## [Extracted entries]
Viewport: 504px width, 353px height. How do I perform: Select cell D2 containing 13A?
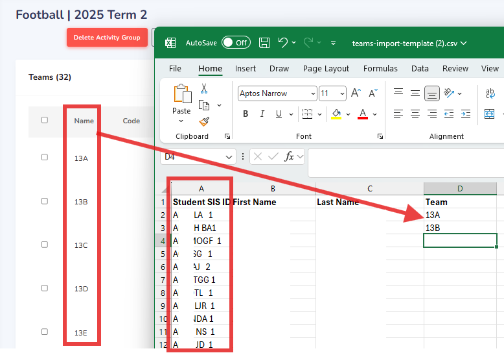click(460, 215)
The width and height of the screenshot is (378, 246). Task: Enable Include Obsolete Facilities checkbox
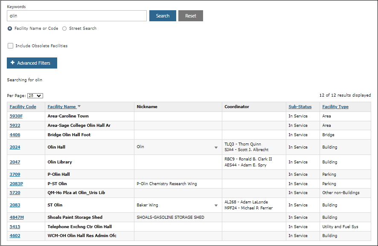coord(10,46)
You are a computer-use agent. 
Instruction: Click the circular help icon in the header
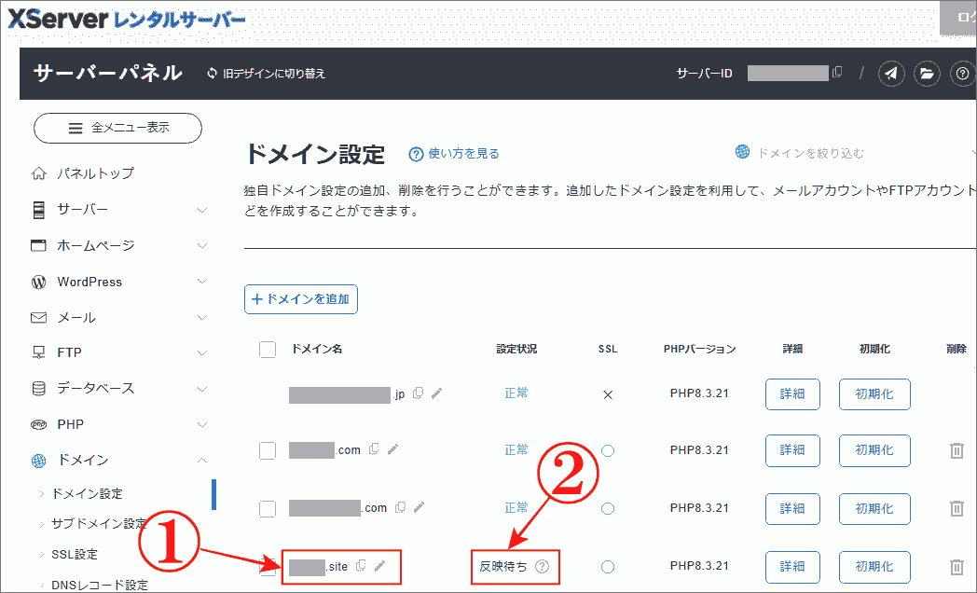962,74
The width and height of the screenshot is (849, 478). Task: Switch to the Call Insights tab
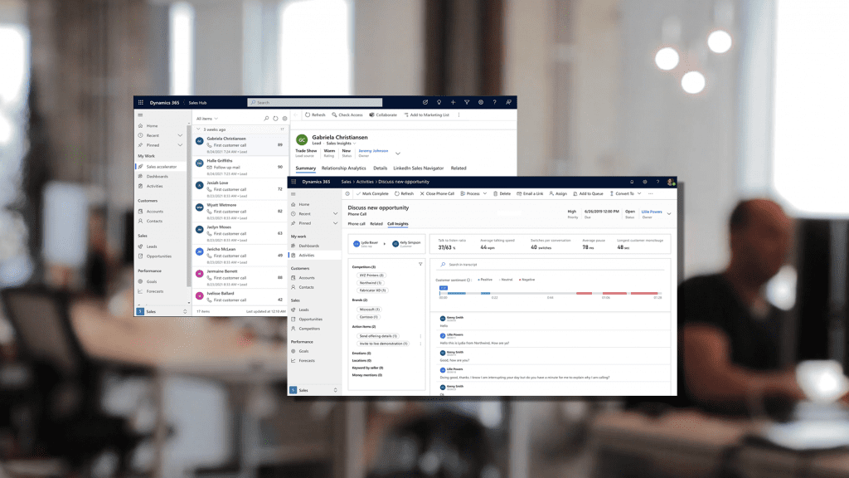[398, 224]
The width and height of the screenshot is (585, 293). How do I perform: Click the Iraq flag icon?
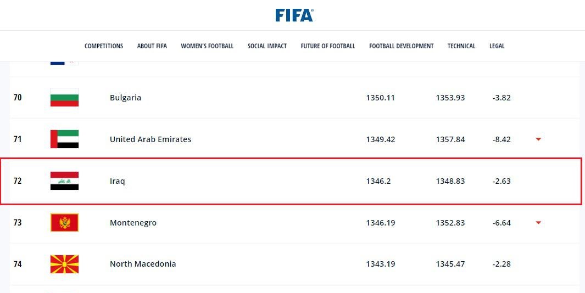[x=65, y=181]
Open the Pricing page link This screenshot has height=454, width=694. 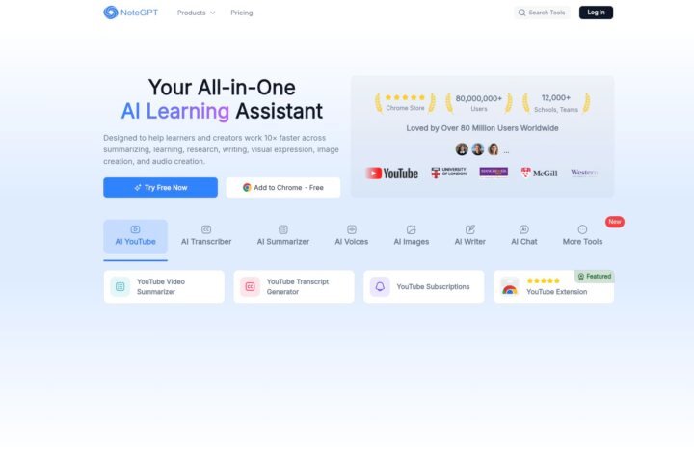242,13
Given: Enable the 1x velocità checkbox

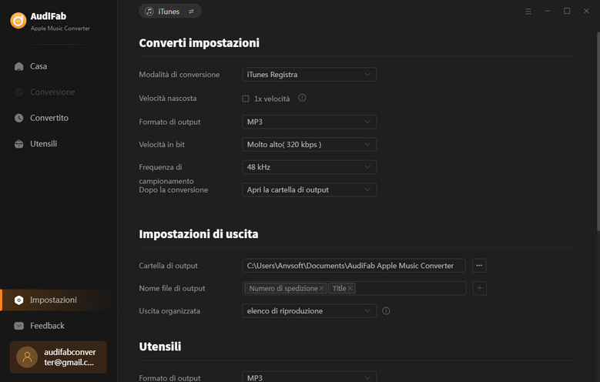Looking at the screenshot, I should 246,99.
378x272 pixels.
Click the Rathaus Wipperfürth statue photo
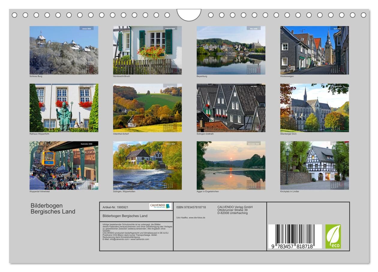click(x=64, y=108)
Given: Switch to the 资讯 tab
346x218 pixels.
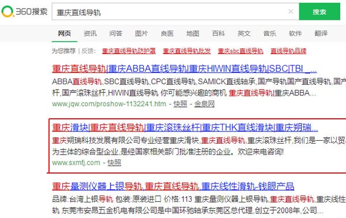Looking at the screenshot, I should 90,33.
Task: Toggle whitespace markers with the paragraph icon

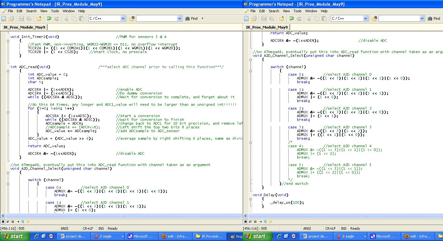Action: point(23,222)
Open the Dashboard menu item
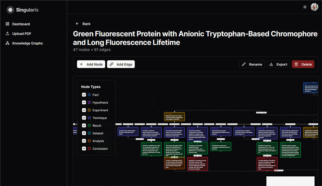This screenshot has width=322, height=186. point(21,24)
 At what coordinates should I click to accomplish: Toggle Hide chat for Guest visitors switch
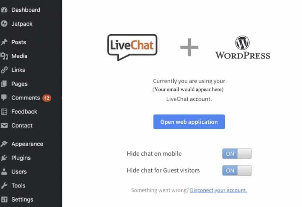tap(237, 170)
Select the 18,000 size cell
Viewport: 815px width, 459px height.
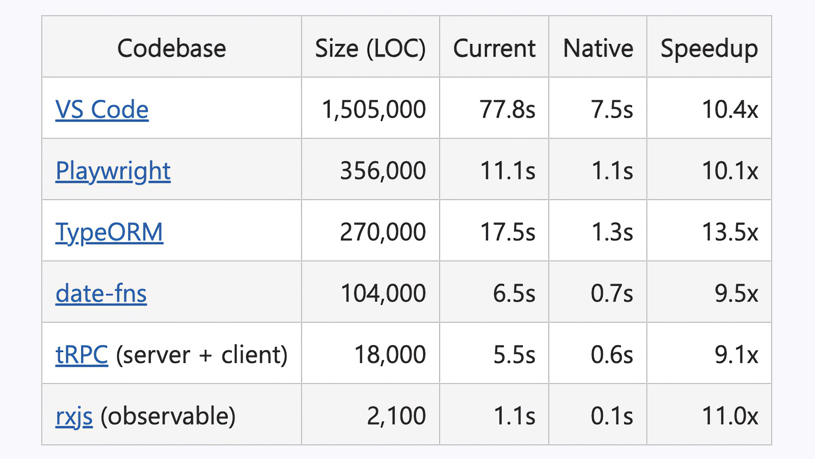point(370,353)
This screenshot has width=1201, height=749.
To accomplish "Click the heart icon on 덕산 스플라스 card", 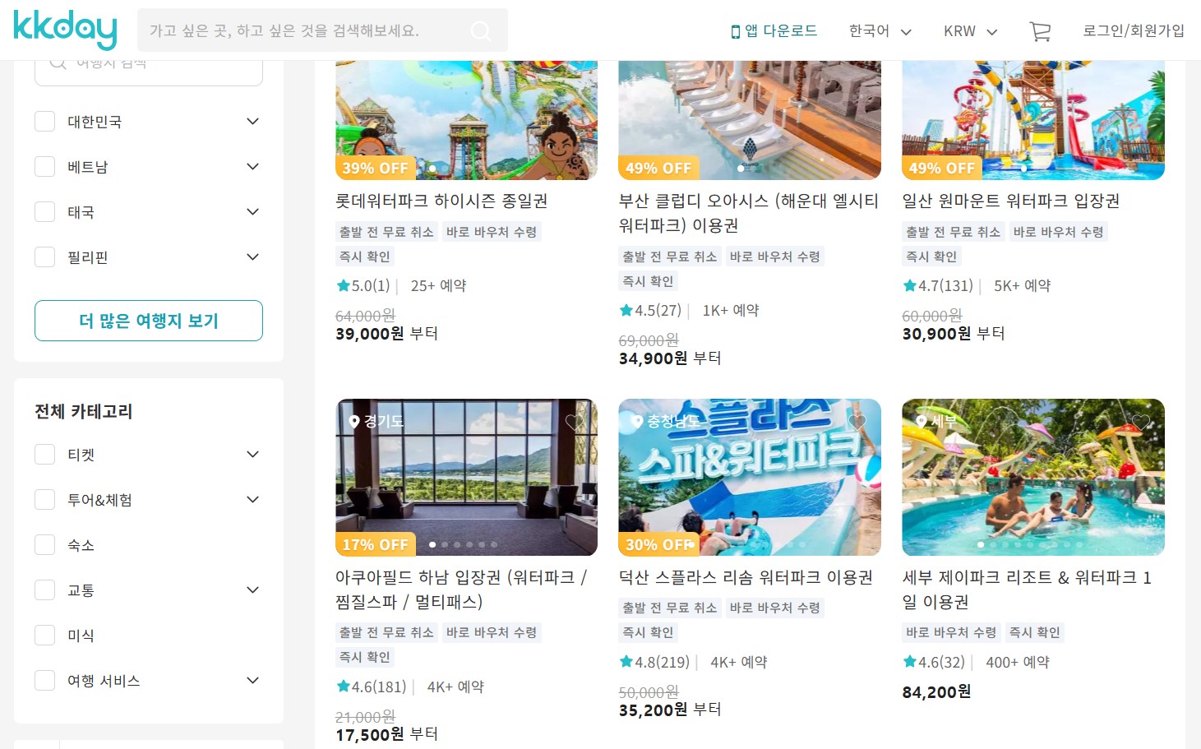I will point(857,422).
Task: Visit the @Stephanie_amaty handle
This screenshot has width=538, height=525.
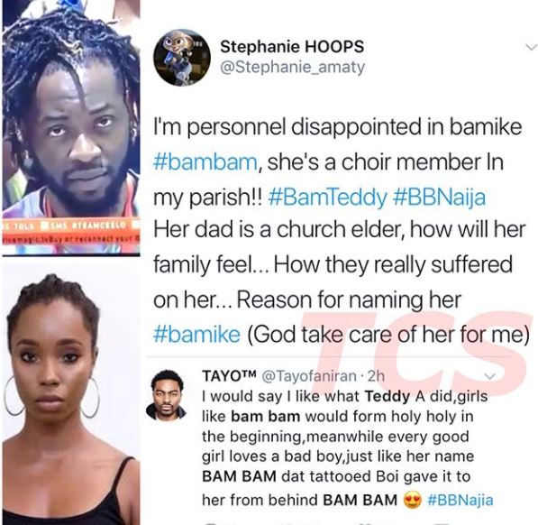Action: (x=292, y=68)
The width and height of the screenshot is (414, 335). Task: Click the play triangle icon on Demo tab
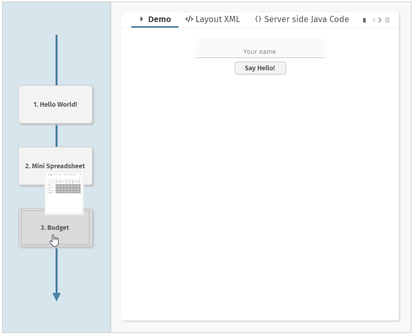point(141,19)
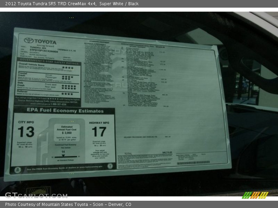Image resolution: width=278 pixels, height=208 pixels.
Task: Click the Toyota logo emblem on the sticker
Action: point(29,41)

## [Action item]
Using the records above, return verbatim only the part that opens with the line containing "Open the Dashboard menu item" and closes with the line containing "This screenshot has width=1201, height=749."; pictures stay out.

## [Task output]
Open the Dashboard menu item
This screenshot has width=322, height=186. point(21,24)
 At what coordinates should I click to accomplish: Toggle Hide chat for Guest visitors switch
tap(237, 170)
Select the 18,000 size cell
Viewport: 815px width, 459px height.
point(370,353)
This screenshot has width=1201, height=749.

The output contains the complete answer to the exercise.